The main tools I currently have and use often are (not in any specific order) :
Bosch 1617 Router and custom built router table, Dewalt 734 Planar, Modded Harbor Freight Dust Collector with Thien baffle, Ridgid R4512 Table Saw, Dewalt Circular saw, Stanley block plane, low angle jack plane and routing plane.

My shop is a 2 car attached garage and I keep everything mobile in case my wife needs to park, usually only when its storming or cold.  Cold is rarely the problem in Louisiana.

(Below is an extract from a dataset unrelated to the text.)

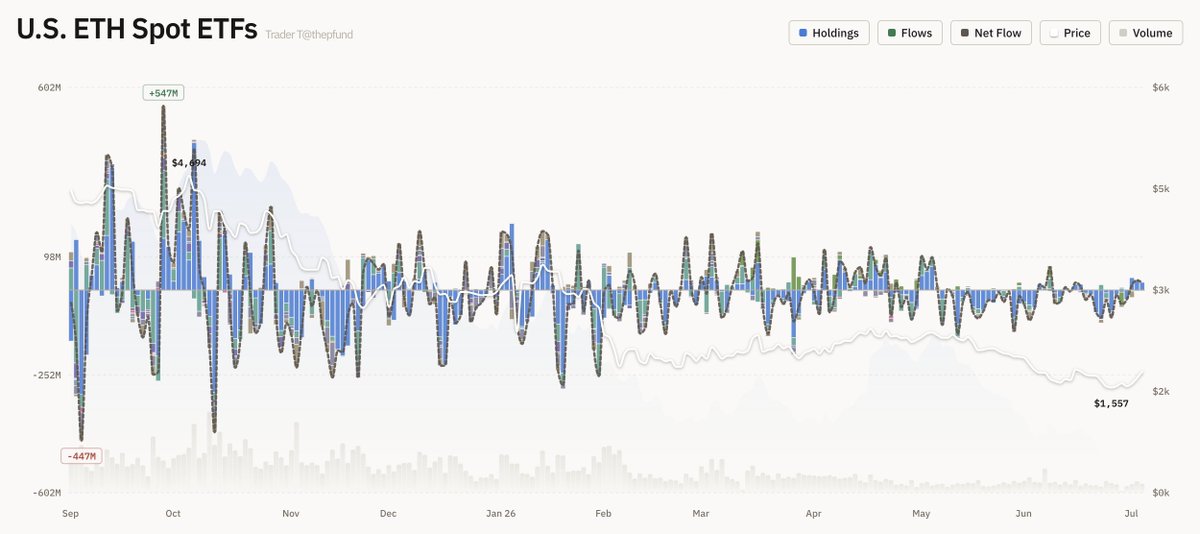The height and width of the screenshot is (534, 1200).
Task: Select the Sep label on time axis
Action: pos(70,514)
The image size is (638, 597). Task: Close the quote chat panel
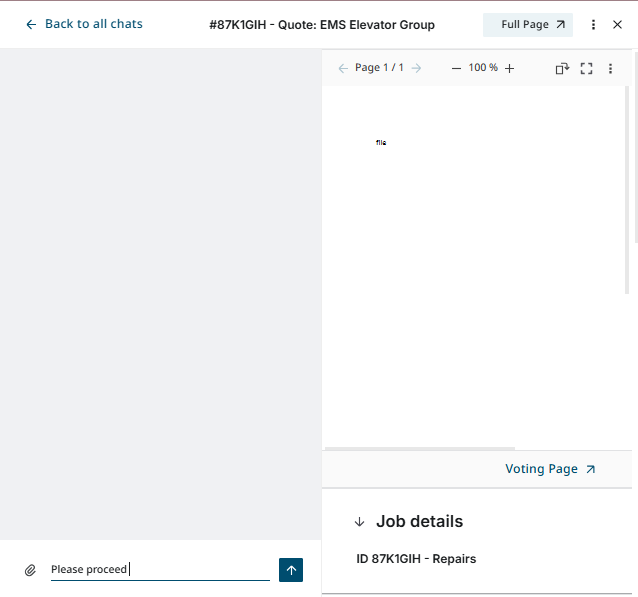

I am planning on a a purchase soon but am crossed if I should get a band saw, jointer, festool track saw, or upgrade my table saw.  I have been pretty disappointed with the ridgid.  First I had blade wobble which they addressed in multiple stages. The final fix for that was them sending me a whole new arbor and I had replaced it myself.  Long story but the tech who was suppose to work on it didn't even understand what I was having shipped to him from Ridgid.  The constant fence alignment issues still plague me.  I constantly get burn on long rip cuts and it's just a very under powered saw for cutting hardwoods and thick boards that I have found myself using lately.  That being said, it does get the job done.  I just tend to spend more time tweaking it before each cutting session starts.

Ultimately I know I am the only one who can decide just looking for some guidance if it's out there.  Should I suffer through with the Ridgid for now and get a jointer or other tool that will open new avenues of wood working for me?  Or upgrade the Table saw?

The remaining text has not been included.